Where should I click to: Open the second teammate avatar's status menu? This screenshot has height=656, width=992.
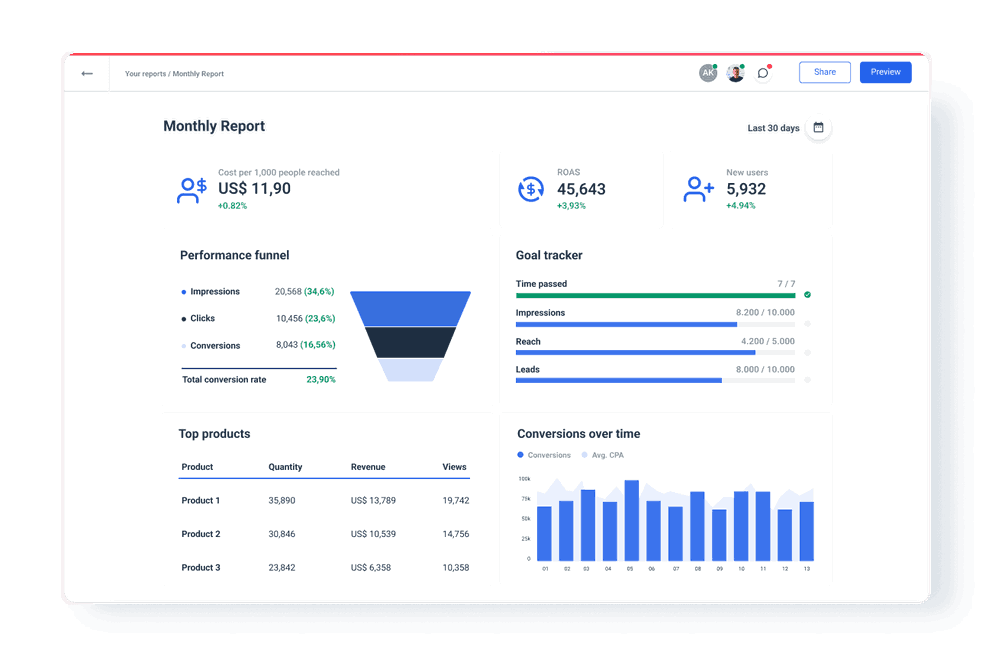(x=735, y=72)
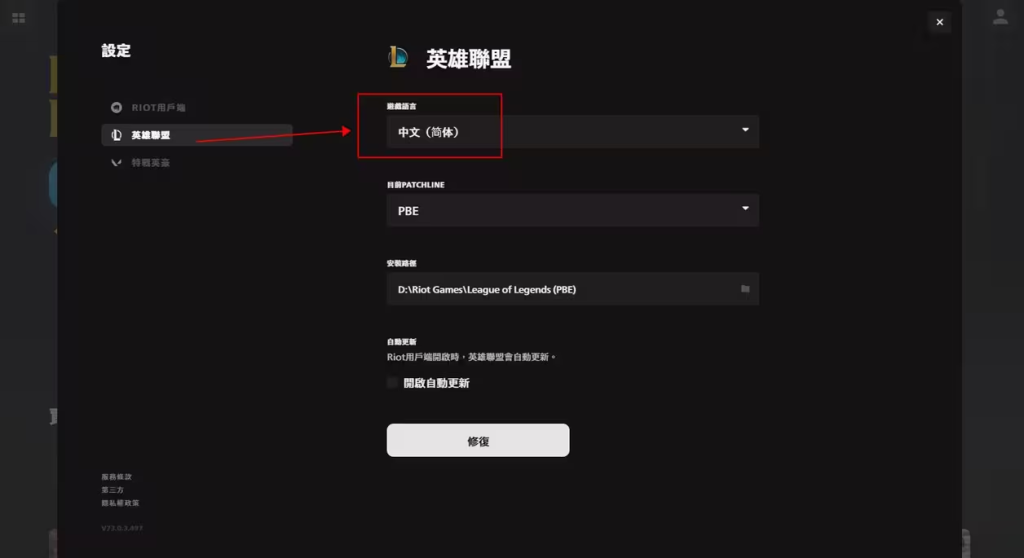Click the install path field D:\Riot Games
Image resolution: width=1024 pixels, height=558 pixels.
[x=573, y=289]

- - - -

• Written exercise:
Reproduce the listing above line for line, word for word, without the pictures.

• Worked answer:
Where should I click to: Open the second teammate avatar's status menu? This screenshot has height=656, width=992.
(x=735, y=72)
Click the install path field D:\Riot Games
Image resolution: width=1024 pixels, height=558 pixels.
[x=573, y=289]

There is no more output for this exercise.